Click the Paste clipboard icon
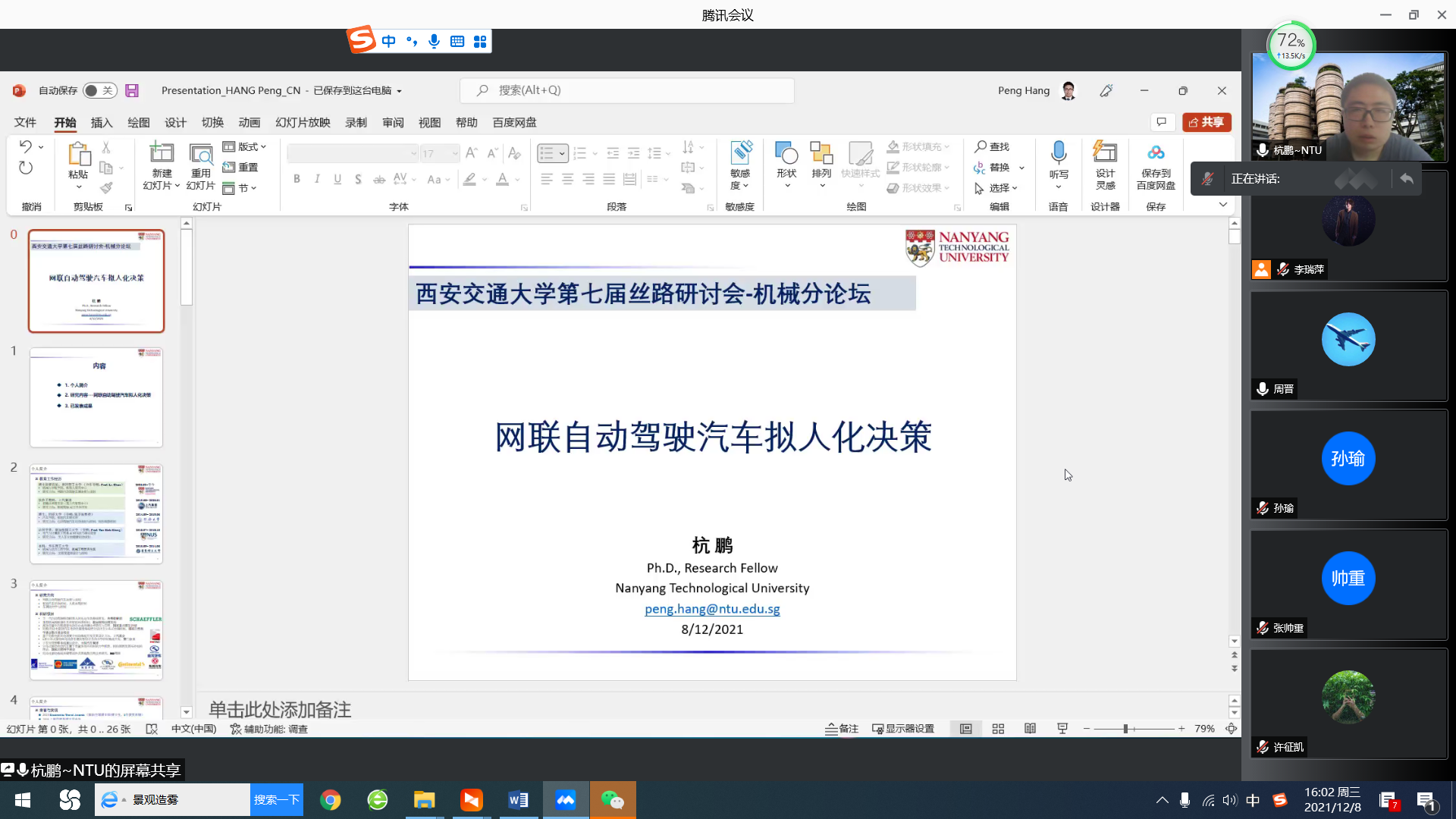coord(78,154)
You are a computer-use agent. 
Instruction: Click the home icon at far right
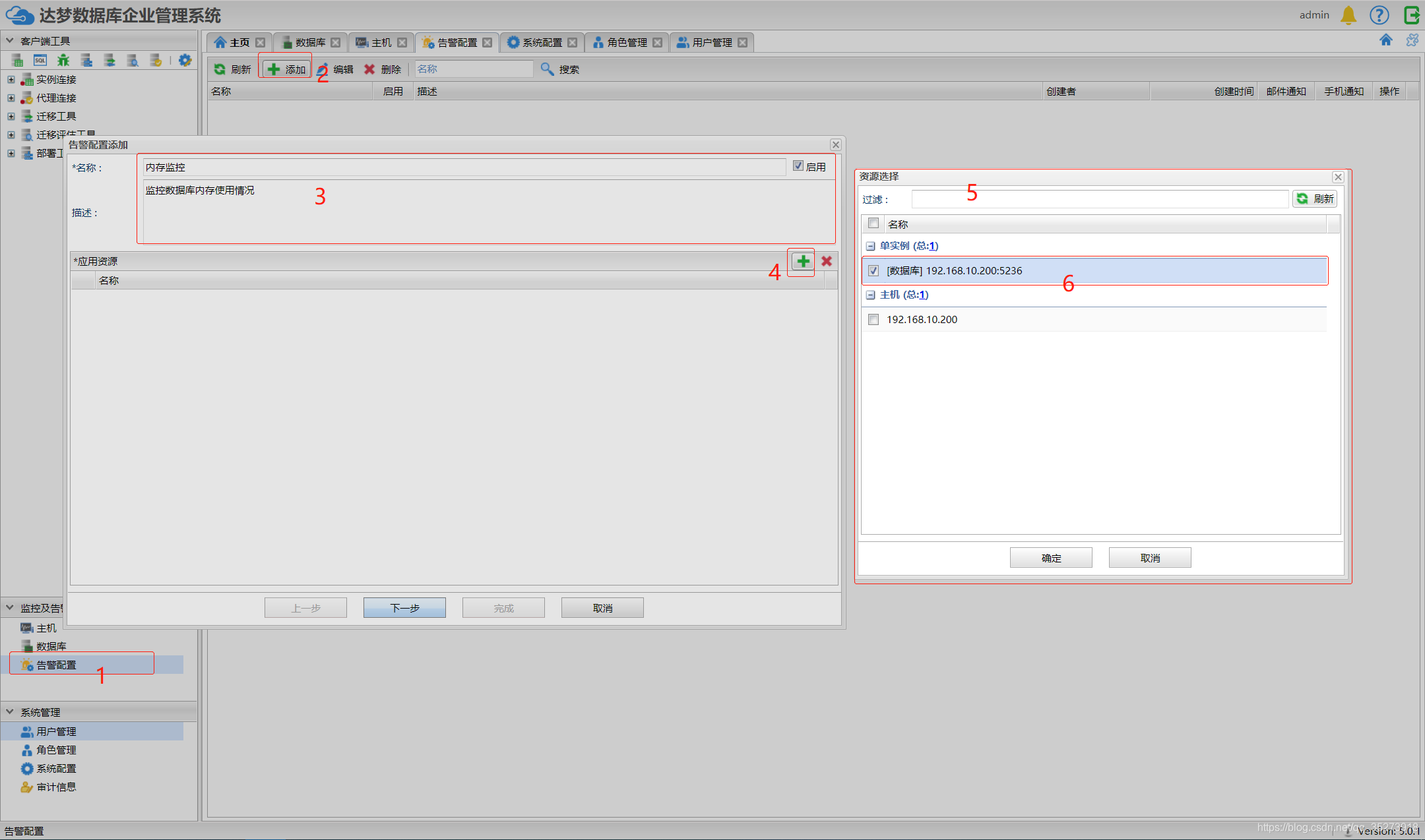(1385, 40)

+---+

Repeat the lines of the records verbatim, starting at the line containing "You are a computer-use agent." and stopping after the final line. Images stay out.

You are a computer-use agent. 
Instruction: Click the home icon at far right
(1385, 40)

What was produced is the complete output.